---------- Provided text

Title:  What did you know? Who do you say that I am?

 

 

[__01__]    There was once an investigation in which it seemed that there had been a cover-up and a concealment by a government leader of what really happened. And, the lead “detective” asked a famous question.

 

The investigator or “detective”, speaking before reporters and being recorded, not only wanted to know what happened by a particular witness but also asked:

 

“what did he – the witness - know and when did he know it?”

 

For what do you and I expect of LEADERS - whether that leader is your school principal, your manager at work, your mayor, me as your pastor, your child’s teacher ….?

“What did the leader or person in charge know and when did the leader  know it?”

 

You expect to be told the truth.

 

And, even if a leader does not have all the answers during a crisis or difficulty, you expect to be told “hey, we do not have all the answers but we are working on it.”

 

[__03__]    This same question might be asked of Peter the Apostle in the Gospel today who had some data, some revealed truth that none of the other Apostles were privy to.

 

In other words, to Peter, “what did you know and when did you know it?”

 

Jesus had been asking: “Who do you say that I am? Who do you say that he Son of Man is?”

 

And, Peter replies:  “You are the Christ, the Son of the living God”

 

Peter is praised for this correct response, for telling what he knows.  We should also not overlook to praise Jesus for making this prediction of his Passion, Death, and Resurrection.

 

By doing so, he enables us to prepare to meet him in our own sufferings, in our own dying and to trust that we have a life beyond this world, and a personal relationship with him.

Jesus will later say, “I no longer call  you servants because a servant does not know what his master is doing. I call you friends because I have told you everything I have heard from my father. There is no greater love than to lay down one’s life for one’s friends”

--------------------
---------- Excerpted records

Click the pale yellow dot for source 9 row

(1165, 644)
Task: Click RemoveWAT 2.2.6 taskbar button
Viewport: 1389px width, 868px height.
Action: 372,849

--------------------
---------- Excerpted records

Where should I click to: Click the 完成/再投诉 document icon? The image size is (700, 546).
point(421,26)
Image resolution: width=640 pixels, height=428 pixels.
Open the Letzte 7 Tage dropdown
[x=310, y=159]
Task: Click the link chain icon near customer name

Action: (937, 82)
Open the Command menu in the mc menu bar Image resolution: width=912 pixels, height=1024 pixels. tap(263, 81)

--------------------

— Tasks to perform —
a) Answer these questions about the provided text:
(i) What does the text say people expect to be told by their leaders?
(ii) What is Peter's reply when Jesus asks who he is?
(iii) In the words the text quotes from Jesus, why does he call them friends?
b) Repeat the part of the provided text starting at "You expect to be told the" and ending at "were privy to.".

— Responses per task —
a)
(i) The truth.
(ii) "You are the Christ, the Son of the living God."
(iii) Because he has told them everything he has heard from his father.

b)
You expect to be told the truth.

 

And, even if a leader does not have all the answers during a crisis or difficulty, you expect to be told “hey, we do not have all the answers but we are working on it.”

 

[__03__]    This same question might be asked of Peter the Apostle in the Gospel today who had some data, some revealed truth that none of the other Apostles were privy to.